Dr. Deming also preached that feedback to employees shouldn't come just once or twice a year. This company follows that approach:
Many companies give employees feedback once a year in a performance review. At Integrated Project Management Co., feedback is a very frequent — and highly structured — process.
Each IPM employee sits down for a weekly one-on-one meeting with his or her manager in which they discuss work progress, the employee's performance and the skills that need improvement. Managers also regularly provide employees with an “event summary” in which they evaluate how an employee handled a specific task such as leading a company meeting and provide concrete steps for improvement.
The reason for all this feedback, says founder and Chief Executive C. Richard Panico, isn't to intimidate or make employees feel inadequate. It's more like coaching, given in a “very encouraging” manner, to help employees get the skills they need and move up into leadership roles, as well as to instill company values.
Dr. Deming always said “substitute leadership.” Sounds like IPM does just that.
Landscape Forms Inc.
Here's a company that uses Lean-speak (or buzzwords) — kaizen (continuous improvement) and muda (waste).
Today, the company still practices and teaches those principles and has devised several of its own ways for employees to be actively engaged in decisions that affect their immediate work. One way: an employee-suggestion system dubbed “muda removas.” A play on a Japanese term, it translates as “getting rid of waste.”
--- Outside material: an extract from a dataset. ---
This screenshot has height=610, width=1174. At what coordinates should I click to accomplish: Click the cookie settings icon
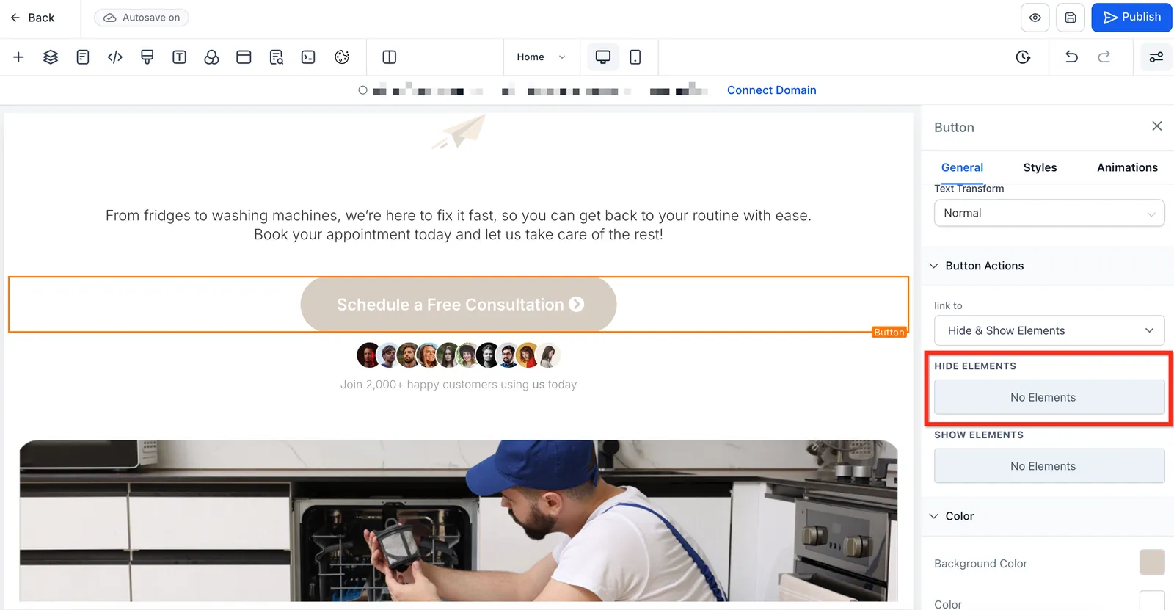pos(342,57)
In this process, developed by Landscape management, employees and their teams come up with ways to make their jobs more efficient and effective. If the whole team agrees on one employee's idea, it can be implemented — without approval from senior management.
I love that last part. A suggestion process doesn't have to be bureaucratic. And guess what? This will come as a shock to many managers — you aren't needed to approve every single change that is proposed. You don't have to let managers or upper management be a bottleneck in the improvement process.
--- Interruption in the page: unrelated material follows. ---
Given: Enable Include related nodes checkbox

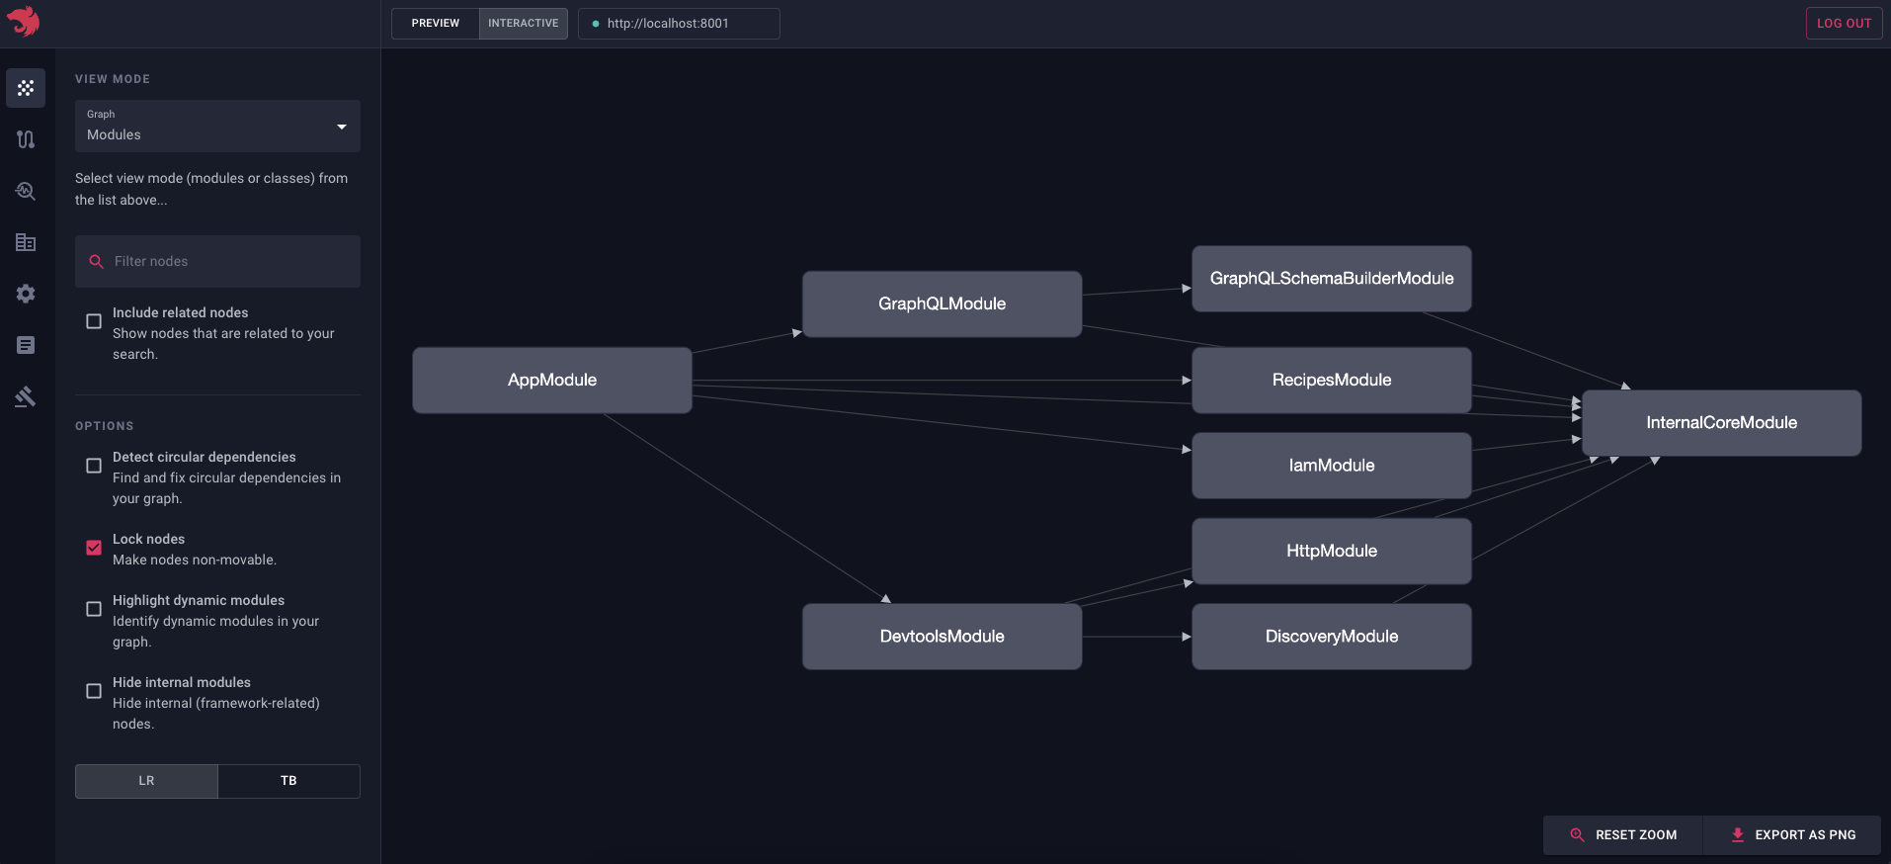Looking at the screenshot, I should pos(94,321).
Landscape documents how many muda removas are implemented and publishes them in its employee newsletter. So far this year, the company has implemented more than 1,400. Many are small changes, such as slightly altering the manufacturing process in a way that makes assembly easier, but they can make a big difference in one employee's job satisfaction or efficiency.
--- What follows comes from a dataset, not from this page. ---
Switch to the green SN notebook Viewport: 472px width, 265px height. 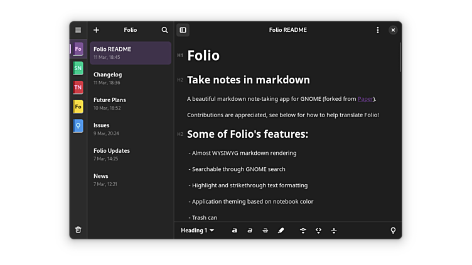pos(78,68)
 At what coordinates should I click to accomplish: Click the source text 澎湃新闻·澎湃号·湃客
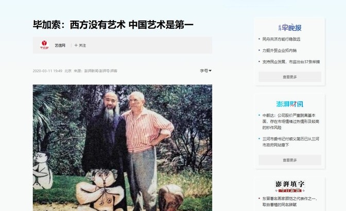tap(100, 71)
This is a method I use and teach — publishing (ideally on bulletin boards) the improvements that staff members have made. Simple before and after diagrams and illustrations showing the impact of changes. This is a method that Norman Bodek talks about every chance he gets — it's the core of the Quick and Easy Kaizen method (that you can read about in this book: The Idea Generator: Quick and Easy Kaizen ).
“What happens in traditional suggestion systems is you hand suggestions off to some group and then they tend to pile up,” says Landscape President Bill Main. When people don't see their suggestions acted upon in a timely manner, “they get discouraged.”
Landscape has also encouraged the use of its muda-remova procedures to enlist employees to come up with cost-saving ideas in their immediate areas that would save the company money, at a time when it's struggling to compete with companies moving manufacturing overseas.
I can't emphasize that point about suggestion boxes enough. When they work, the review of ideas and suggestions is normally a pretty “batchy” process — managers review the ideas and give them a thumbs up or thumbs down (often finding excuses to say NO) on a monthly basis (or less frequently. That's a long lag time for getting the good ideas approved and into action. At their worst, the suggestions literally rot in the suggestion box. One hospital laboratory I worked with had LOST (seriously… they lost it) the key to the one suggestion box. Needless to say, they started using a more visual approach that avoided boxes and batching altogether — the method from David Mann's outstanding book: Creating a Lean Culture: Tools to Sustain Lean Conversions
Did you see any other ideas you liked in the WSJ feature? Any ideas in there that you would NOT consider to be part of an outstanding work culture? What about your company? What are the aspects of your culture that make it a great place to work (or not)?